15 January 2026, 05:34

Niedersachsen verlängert Sonderregeln für 57 Kommunen im Wohnungsbau bis 2029

Ein altes Sachsen-Karte von Deutschland, das geografische Merkmale wie Flüsse, Berge und Städte zeigt, mit begleitendem Text, der regionale Informationen liefert.

Niedersachsen verlängert Sonderregeln für 57 Kommunen im Wohnungsbau bis 2029

Die Landesregierung Niedersachsens hat eine öffentliche Anhörung zur Verlängerung der Ausweisung angespannter Wohnungsmärkte in 57 Kommunen eingeleitet.
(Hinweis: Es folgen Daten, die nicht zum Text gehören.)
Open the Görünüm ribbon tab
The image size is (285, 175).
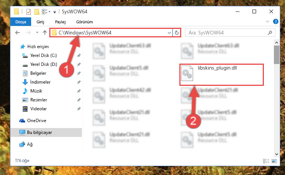[84, 22]
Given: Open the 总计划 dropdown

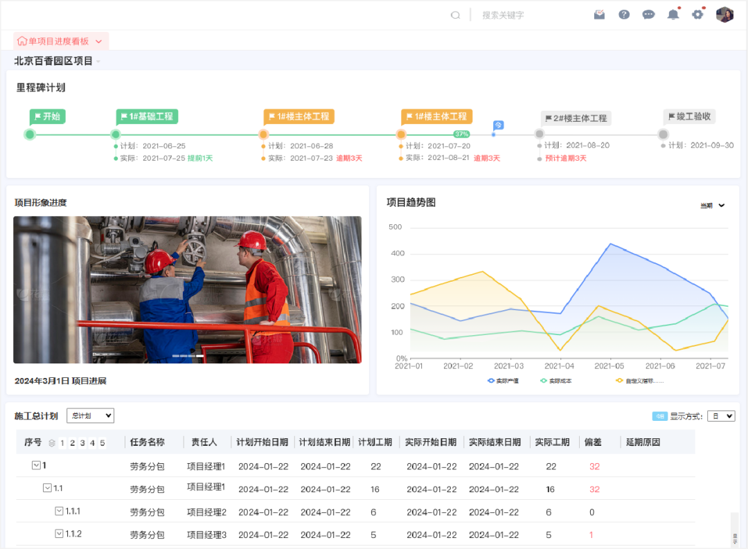Looking at the screenshot, I should (90, 415).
Die aktuelle Einstufung, die Sonderbauregeln zur Beschleunigung des Wohnungsbaus ermöglicht, läuft Ende Dezember 2026 aus. Behörden, Verbände und betroffene Gemeinden können nun bis zum 31. Dezember 2029 prüfen und dazu Stellung nehmen. Am 10. Januar 2026 veröffentlichte das Niedersächsische Ministerium für Wohnen, Kommunales und Digitales eine offizielle Liste der 57 betroffenen Gebiete. Dazu zählen Städte wie Braunschweig, Celle, Oldenburg, Osnabrück und Lüneburg sowie kleinere Gemeinden wie Adelheidsdorf, Algermissen und Uetze. Alle diese Kommunen profitieren derzeit von den Erleichterungen nach § 201a des Baugesetzbuchs (BauGB), die den Bau von Wohnraum beschleunigen. Der nun zur Konsultation stehende Entwurf sieht vor, den Sonderstatus vom 31. Dezember 2026 bis zum 31. Dezember 2029 zu verlängern. Diese Einstufung gibt den lokalen Behörden erweiterte Instrumente an die Hand – etwa ein ausgeweitetes Vorkaufsrecht für baureife Grundstücke oder strengere Bauverpflichtungen. Kommunale Spitzenverbände und die gelisteten Städte und Gemeinden können im Rahmen des Verfahrens Feedback einreichen. Wohnungsbauminister Grant Hendrik Tonne betonte die Notwendigkeit, diese Maßnahmen beizubehalten. Er argumentierte, dass eine Ausweitung des Wohnungsangebots entscheidend sei, um übermäßige Mietpreisanstiege zu verhindern und einkommensschwächeren Haushalten das Wohnen in ihren Heimatregionen zu ermöglichen. Die Verlängerung folgt den Empfehlungen eines aktuellen Fachgutachtens, das die anhaltende Wohnungsnot in der Region analysiert hat. Bei einer Genehmigung können die 57 Kommunen die Sonderplanungsrechte für weitere drei Jahre nutzen. Die Anhörungsphase bietet den lokalen Behörden und Akteuren die Möglichkeit, die endgültige Entscheidung mitzugestalten. Das Ergebnis wird darüber entscheiden, ob die beschleunigten Wohnungsbaumaßnahmen über das Jahr 2026 hinaus fortgeführt werden.